Pandas :Quick Reference

Pandas is a powerful open-source library in Python specifically designed for data analysis and manipulation. It excels at working with tabular data, similar to what you might see in spreadsheets or SQL tables.

Pandas: Installation, import and Check Version

install pand


c:\>pip install pandas

import & check version


import pandas as pd
print(pd.__version__)

Pandas Series

A Pandas Series is like a column in a table. It is a one-dimensional array holding data of any type.


import pandas as pd

data = [10,20,30]
mydata = pd.Series(data)
print(mydata)

Accessing value from series by index


import pandas as pd

data = [10,20,30]
mydata = pd.Series(data)
print(mydata[0]) #return 10

Accessing value from series by labels

Instead of index, you can create your labels


import pandas as pd

data = [10,20,30]
mydata = pd.Series(data, index=['x','y','z'])
print(mydata['x']) #return 10

Pandas series from dictionary

Creating pandas series from dictionary.


import pandas as pd

calories = {"day1":340,"day2":310, "day3":300}

x = pd.Series(calories)

print(x["day1"]) # print 340

x = pd.Series(calories, index =["day1","day2"])
#print(x["day3"]) #error
print(x["day2"]) #print 310

Pandas DataFrame

A Pandas DataFrame is a like a table with rows and columns. It is a 2 dimensional data structure like a 2 dimensional array.

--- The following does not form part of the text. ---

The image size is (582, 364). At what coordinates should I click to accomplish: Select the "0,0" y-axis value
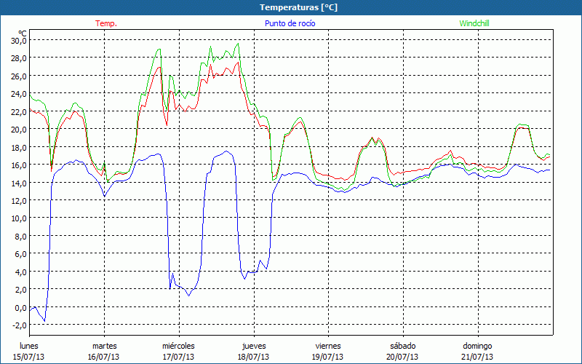[x=20, y=307]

DataFrame using Pandas Series

Creating a dataframe using pandas series


import pandas as pd

data = {
    "calories":[349,203,203],
    "duration":[40,20,10]
}

df = pd.DataFrame(data)
print(df)

Fetch row

To fetch row from Pandas Dataframe, you have to use "loc" attribute to return 1 or more rows.


import pandas as pd

data = {
    "calories":[349,203,203],
    "duration":[40,20,10]
}

df = pd.DataFrame(data)

#fetch row
print(df.loc[0]) 
#return 349 , 40 first item each series

#list of indexes
print(df.loc[[0,1]]) 
#return as dataframe values of index 0 and 1

Named Indexes

Below code add a list of names to give each row a name.


import pandas as pd

data = {
    "calories":[349,203,203],
    "duration":[40,20,10]
}

df = pd.DataFrame(data, index=["day1","day2","day3"])
print(df)        

Fetch Locate Indexes

Using "loc" attribute to return specified rows.


import pandas as pd

data = {
    "calories":[349,203,203],
    "duration":[40,20,10]
}

df = pd.DataFrame(data, index=["day1","day2","day3"])
print(df.loc["day1"]) #return first row  

Read CSV file

Use pandas read_csv function to load CSV file into DataFrame


import pandas as pd

data = pd.read_csv("data.csv")

print(data)

DataFrame Max Rows

Pandas will return only first 5 rows and last 5 rows.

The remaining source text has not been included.